Executive summary

What I am looking for is how to tune ZFP so it is best suited for compressed seismic. Also judge whether we ought to stick with our old ZGY compression algorithm.

Tentative conclusions

I recommend switching to use ZFP, in spite of the compressed files being on average 15% larger for the same signal to noise ratio. There are a number of benefits with the new code.

When compressing seismic data with ZFP we should convert it to float if not already stored that way and then invoke ZFP with a fixed precision. As with the old algorithm, a compressed file will appear to contain floating point data even it the input was int8 or int16.

The above sounds simple but is the conclusion of several weeks of testing. And I admit I still don't have 100% confidence.

Why only float?

End users has already questioned this behavior in ZGY-Classic. To summarize:

You are inflating my data 4 times (int8->float) before even starting to compress it. If you had compressed the 8-bit data directly the resulting file would have been a lot smaller.
No, it wouldn't. Trust me. The signal to noise ratio in a compressed file depends mainly on the number of bits per sample after compression. Whether that data came from an int8, int16, or float32 source is much less important.
But you are using ZFP, which advertises that it can do integer compress and decompress.
We have run a number of tests on this. When the input is seismic data, ZFP's floating point compression works better.
But my application is running out of memory! I need int8 (or int16) data not just to save on disk space but also on application memory.
That is a valid point. But there is nothing preventing the application from converting the float data returned by the ZGY api to int8 or int16 as soon as it is read into the application. You just need to understand that you are now adding yet another source of noise. Your data is now: original -> float/int16 -> compress/decompress -> float/int16 where all three steps add noise. If this is done with int8 instead of int16 there is probably not much left of your signal. Disclaimer: I have not run tests showing how much extra noise this final conversion adds. This might be an interesting project.
Can you get the ZGY library to make this final conversion to integral? That would make it less noisy.
Yes, we can, and no, it wouldn't.
I heard that the file format allows individual bricks to be stored uncompressed if neither lossy not lossless compression works properly. I want to make sure these bricks are stored as int16 (or int8) to save space. When I try to create a file with compression and an integral value type I get an exception.
Storing those (presumably very few) blocks as integral means more that can go wrong and more unit tests. And keep in mind that float->int8 and float->int16 are also a form of compression (4x and 2x respectively) but is a lot noisier than ZFP at the same compression factor.
I want to compress files loaded into Petrel in batch, without starting up Petrel at all. And without Petrel seeing these cubes as new objects. If I compress an int8 file then Petrel will get confused when that file suddenly contains a different value type. So I am forced to do the compression inside Petrel.
Sorry about that. It is an issue that would be better to address inside Petrel. Have Petrel check whether the zgy files it uses have changed their value type. Then update the Petrel "Shape" accordingly.
I have discrete data stored in a ZGY file which would have benefitted from lossless compression. (Ordinary seismic hardly compresses in that mode). However, the API will only let me specify float datatype when I request compression.
The code to handle that case exists, but has not been tested enough so it has been blocked in the API layer. It also complicates the code quite a bit. I am tempted to remove the option completely. Speak up if you really need it.

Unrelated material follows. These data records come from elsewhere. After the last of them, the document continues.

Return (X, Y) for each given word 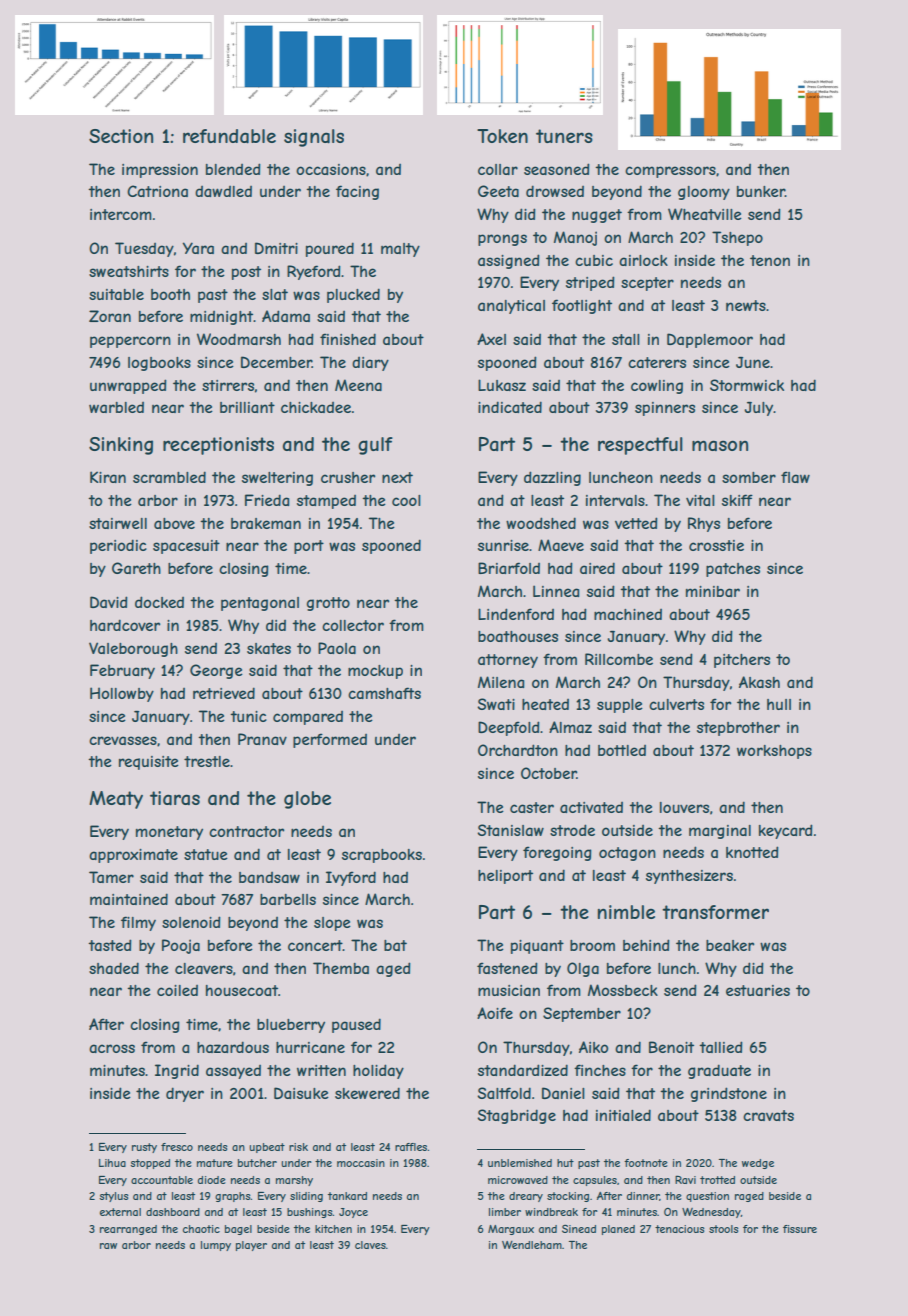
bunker (761, 191)
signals (314, 138)
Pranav (262, 739)
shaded (114, 968)
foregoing (557, 853)
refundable (229, 136)
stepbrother (738, 729)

Should we choose ZFP or ZGY compression?

I believe there are benefits with ZFP that outweigh the larger files.

Overall goal

The user should be able to request a specific SNR as today. We can accept changing the definition of SNR somewhat (the formula is rather ad-hoc anyway) but it needs to remain reasonably close to what it is today.

ZFP options

There are several ways to configure ZFP. Which of them are best will take a lot of testing. Which I am currently working on. And there is always the option to use our old algorithm instead of ZFP.

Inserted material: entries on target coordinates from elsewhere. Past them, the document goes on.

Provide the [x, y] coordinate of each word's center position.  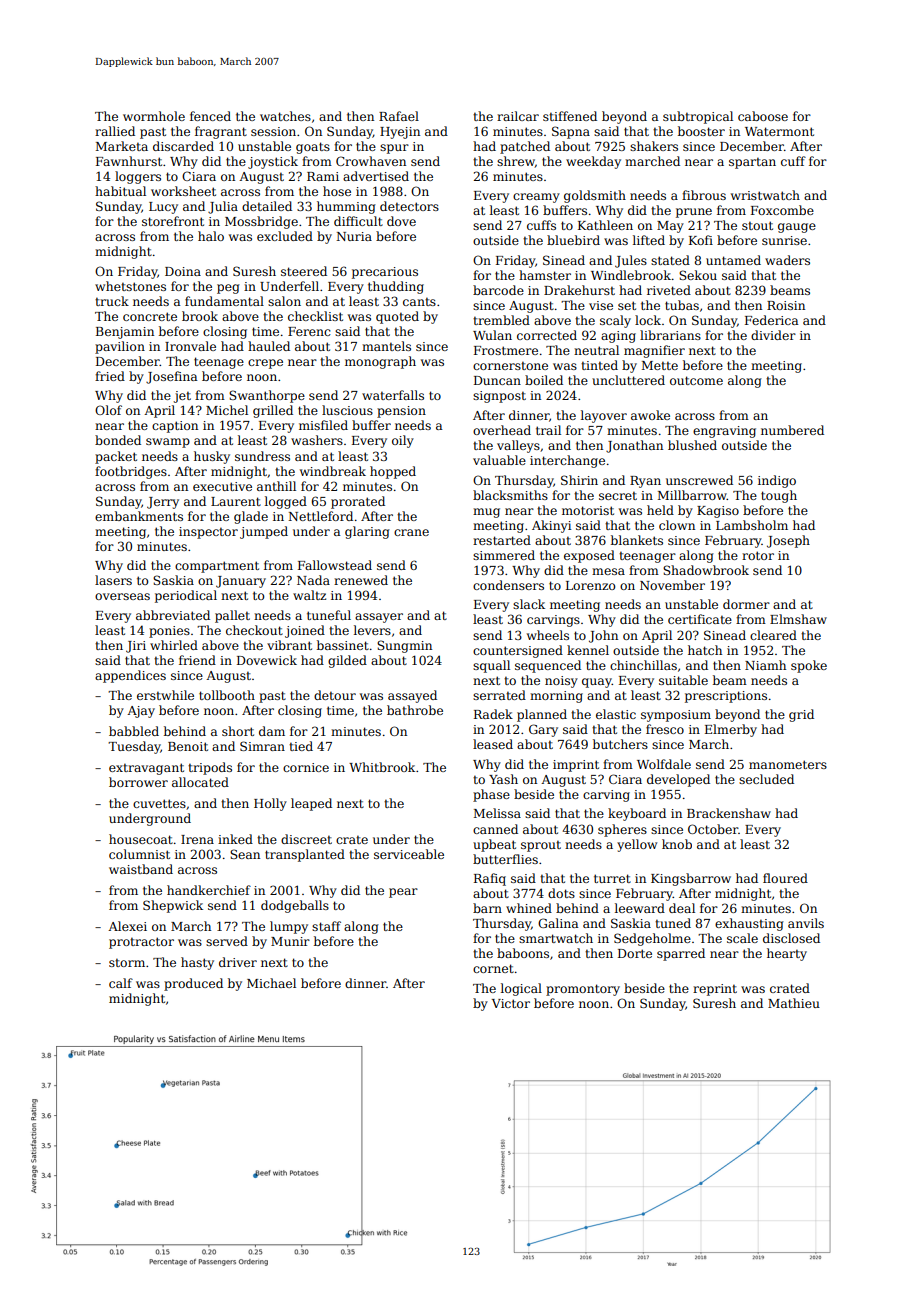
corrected [547, 335]
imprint [576, 766]
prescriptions [726, 697]
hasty [197, 963]
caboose [763, 116]
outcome [696, 380]
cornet [493, 968]
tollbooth [227, 695]
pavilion [120, 347]
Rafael [399, 116]
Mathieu [794, 1003]
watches [285, 116]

The question is how we tell ZFP how hard it should compress.

I am currently hoping that I can get the "simple heuristic" case. I need to try each of the alternatives ZFP offers and find one where I can write a heuristic formula that works for many different kinds of data. Then I need to show that this method is not much inferior when it comes to compressed size and/or decompression speed.

Currently it takes about 24 hours to run a battery of tests on the data sets I am using. I am using a dozen or so 8-bit files, same number of 16-bit files, but I currently have just a single file with real float seismic. I'd like more of the latter kind.

I have been writing more and more ad-hoc scripts to automatically process the results but it still takes me a few hours to manually post process and also interpret what each result mean.

Tests and Test Results

This have been moved to the extended version of this file, ../private/doc/compression.html. Regrettably that file cannot be published as it contain screen dumps of seismic data that we might not have the rights to show publically.